A Palavra de Deus na Bíblia (55): Interpretação e tradução da Bíblia 0

05/08/2016 13:52 - Atualizado em 05/08/2016 13:52

No artigo anterior, destacamos no contexto da Unidade “Sentido da Escritura inspirada” do documento “A Interpretação da Bíblia na Igreja” o tríplice nível de sentido das Sagradas Escrituras: literal, espiritual e pleno, que agora daremos continuidade.

Sobre o primeiro sentido, dito literal, a Igreja afirma-lhe a importância e precedência sobre os outros:

O sentido literal de um texto é único? Geralmente, sim, mas não se trata aqui de um princípio absoluto, e isso por duas razões.
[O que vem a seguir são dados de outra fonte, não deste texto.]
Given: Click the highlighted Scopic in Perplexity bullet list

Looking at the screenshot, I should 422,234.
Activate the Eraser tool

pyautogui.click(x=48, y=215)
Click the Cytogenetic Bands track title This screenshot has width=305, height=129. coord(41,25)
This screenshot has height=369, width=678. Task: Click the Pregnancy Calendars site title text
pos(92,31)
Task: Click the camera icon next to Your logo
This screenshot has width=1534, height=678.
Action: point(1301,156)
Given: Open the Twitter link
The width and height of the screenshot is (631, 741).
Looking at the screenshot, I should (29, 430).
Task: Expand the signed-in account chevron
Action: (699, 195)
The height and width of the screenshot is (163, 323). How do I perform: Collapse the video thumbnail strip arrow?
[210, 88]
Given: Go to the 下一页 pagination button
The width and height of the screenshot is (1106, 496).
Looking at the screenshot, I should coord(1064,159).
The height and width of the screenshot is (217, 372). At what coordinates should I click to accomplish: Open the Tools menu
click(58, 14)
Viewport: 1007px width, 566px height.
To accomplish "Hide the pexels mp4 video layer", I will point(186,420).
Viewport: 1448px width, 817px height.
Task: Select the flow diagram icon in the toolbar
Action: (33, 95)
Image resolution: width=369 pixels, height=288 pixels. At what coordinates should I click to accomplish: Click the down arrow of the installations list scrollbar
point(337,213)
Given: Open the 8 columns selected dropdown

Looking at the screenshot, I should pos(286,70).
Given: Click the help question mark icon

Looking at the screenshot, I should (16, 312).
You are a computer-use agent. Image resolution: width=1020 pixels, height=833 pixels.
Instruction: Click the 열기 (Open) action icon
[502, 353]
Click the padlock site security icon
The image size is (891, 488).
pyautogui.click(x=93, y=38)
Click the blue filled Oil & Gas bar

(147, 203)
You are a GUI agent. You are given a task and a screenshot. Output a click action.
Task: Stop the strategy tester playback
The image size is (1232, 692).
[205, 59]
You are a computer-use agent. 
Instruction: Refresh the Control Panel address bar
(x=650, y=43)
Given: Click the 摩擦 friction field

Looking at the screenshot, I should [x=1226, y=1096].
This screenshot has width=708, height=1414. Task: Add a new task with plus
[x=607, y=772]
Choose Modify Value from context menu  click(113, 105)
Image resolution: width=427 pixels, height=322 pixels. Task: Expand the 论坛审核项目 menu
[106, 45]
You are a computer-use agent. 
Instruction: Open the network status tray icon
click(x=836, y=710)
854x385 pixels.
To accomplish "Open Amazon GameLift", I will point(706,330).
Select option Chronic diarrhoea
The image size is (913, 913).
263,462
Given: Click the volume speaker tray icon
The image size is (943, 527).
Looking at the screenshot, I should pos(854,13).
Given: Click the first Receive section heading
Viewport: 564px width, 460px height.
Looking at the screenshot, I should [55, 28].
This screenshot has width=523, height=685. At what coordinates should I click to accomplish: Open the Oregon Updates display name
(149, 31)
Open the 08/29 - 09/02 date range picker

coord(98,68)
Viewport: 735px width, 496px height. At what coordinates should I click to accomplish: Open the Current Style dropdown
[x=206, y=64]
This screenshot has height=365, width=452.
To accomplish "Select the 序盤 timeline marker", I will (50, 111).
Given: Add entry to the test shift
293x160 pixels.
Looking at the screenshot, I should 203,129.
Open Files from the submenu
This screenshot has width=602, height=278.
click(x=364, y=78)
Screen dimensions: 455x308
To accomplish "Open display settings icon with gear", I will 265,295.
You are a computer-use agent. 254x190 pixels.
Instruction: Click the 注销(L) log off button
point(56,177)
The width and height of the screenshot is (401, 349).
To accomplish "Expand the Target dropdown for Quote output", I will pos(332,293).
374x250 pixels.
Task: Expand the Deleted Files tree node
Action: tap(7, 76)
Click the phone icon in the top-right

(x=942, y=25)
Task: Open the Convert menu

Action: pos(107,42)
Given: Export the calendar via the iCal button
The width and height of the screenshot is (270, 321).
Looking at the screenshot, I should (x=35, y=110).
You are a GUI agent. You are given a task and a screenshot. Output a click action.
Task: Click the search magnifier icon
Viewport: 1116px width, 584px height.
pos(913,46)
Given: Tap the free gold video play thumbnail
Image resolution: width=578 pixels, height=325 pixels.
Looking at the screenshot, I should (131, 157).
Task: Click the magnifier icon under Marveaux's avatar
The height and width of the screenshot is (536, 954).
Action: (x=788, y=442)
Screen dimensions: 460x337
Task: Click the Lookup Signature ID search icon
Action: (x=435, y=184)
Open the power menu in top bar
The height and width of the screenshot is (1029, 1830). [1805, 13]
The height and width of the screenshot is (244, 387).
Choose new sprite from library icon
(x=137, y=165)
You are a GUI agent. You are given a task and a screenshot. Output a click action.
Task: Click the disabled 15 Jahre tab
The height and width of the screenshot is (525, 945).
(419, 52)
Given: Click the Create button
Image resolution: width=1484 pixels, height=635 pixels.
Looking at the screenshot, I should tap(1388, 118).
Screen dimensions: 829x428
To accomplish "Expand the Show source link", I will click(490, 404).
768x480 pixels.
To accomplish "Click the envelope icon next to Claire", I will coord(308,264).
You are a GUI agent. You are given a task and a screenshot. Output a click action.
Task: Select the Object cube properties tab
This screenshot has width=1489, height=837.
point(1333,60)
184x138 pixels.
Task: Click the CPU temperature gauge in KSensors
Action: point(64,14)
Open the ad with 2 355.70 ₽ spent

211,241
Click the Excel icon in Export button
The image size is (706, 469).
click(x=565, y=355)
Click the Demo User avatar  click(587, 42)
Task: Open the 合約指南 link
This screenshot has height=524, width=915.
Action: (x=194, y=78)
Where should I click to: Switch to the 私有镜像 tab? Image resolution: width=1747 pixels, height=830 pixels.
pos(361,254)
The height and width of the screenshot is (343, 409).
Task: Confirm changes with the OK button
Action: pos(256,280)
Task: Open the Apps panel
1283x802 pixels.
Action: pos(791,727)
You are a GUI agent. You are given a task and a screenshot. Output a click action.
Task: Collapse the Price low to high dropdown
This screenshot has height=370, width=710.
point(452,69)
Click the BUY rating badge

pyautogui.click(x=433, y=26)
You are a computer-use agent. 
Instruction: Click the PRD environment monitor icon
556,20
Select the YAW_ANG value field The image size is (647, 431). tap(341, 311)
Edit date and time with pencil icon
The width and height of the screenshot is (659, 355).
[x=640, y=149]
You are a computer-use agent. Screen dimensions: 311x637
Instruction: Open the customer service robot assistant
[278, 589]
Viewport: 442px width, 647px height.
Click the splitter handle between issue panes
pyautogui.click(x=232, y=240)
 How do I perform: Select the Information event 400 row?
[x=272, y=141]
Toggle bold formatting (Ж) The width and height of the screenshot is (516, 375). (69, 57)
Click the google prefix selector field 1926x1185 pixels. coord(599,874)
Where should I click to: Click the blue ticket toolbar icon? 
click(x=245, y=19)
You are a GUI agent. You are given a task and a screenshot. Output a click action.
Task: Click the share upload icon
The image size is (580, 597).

De um lado, um autor humano pode querer se referir ao mesmo tempo a vários níveis de realidade. O caso é comum em poesia. A inspiração bíblica não desdenha esta possibilidade da psicologia e da linguagem humana; o IV Evangelho fornece numerosos exemplos disto.

De outro lado, mesmo quando uma expressão humana parece ter um único significado, a inspiração divina pode guiar a expressão de maneira a produzir uma ambivalência. Este é o caso da palavra de Caifás em Jo 11,501.

Ela exprime ao mesmo tempo um cálculo político imoral e uma revelação divina. Estes dois aspectos pertencem um e outro ao sentido literal, pois eles são, os dois, colocados em evidência pelo contexto. Se bem que ele seja extremo, este caso é significativo; ele deve advertir contra uma concepção muito estrita do sentido literal dos textos inspirados2.

Convém particularmente estar atento ao aspecto dinâmico de muitos textos. O sentido dos salmos reais, por exemplo, não deve estar limitado estritamente às circunstâncias históricas da produção deles.

Falando do rei, o salmista evocava ao mesmo tempo uma instituição verdadeira e uma visão ideal da realeza, conforme o plano de Deus, de maneira que seu texto ultrapassava a instituição real tal como ela tinha se manifestado na história.

A exegese histórico-crítica teve muitas vezes a tendência de fixar o sentido dos textos, ligando-o exclusivamente a circunstâncias históricas precisas.

Ela deve antes de tudo procurar determinar a direção do pensamento expresso pelo texto, direção que, ao invés de convidar o exegeta a fixar o sentido, sugere-lhe, ao contrário, de perceber seu desenvolvimento mais ou menos previsível.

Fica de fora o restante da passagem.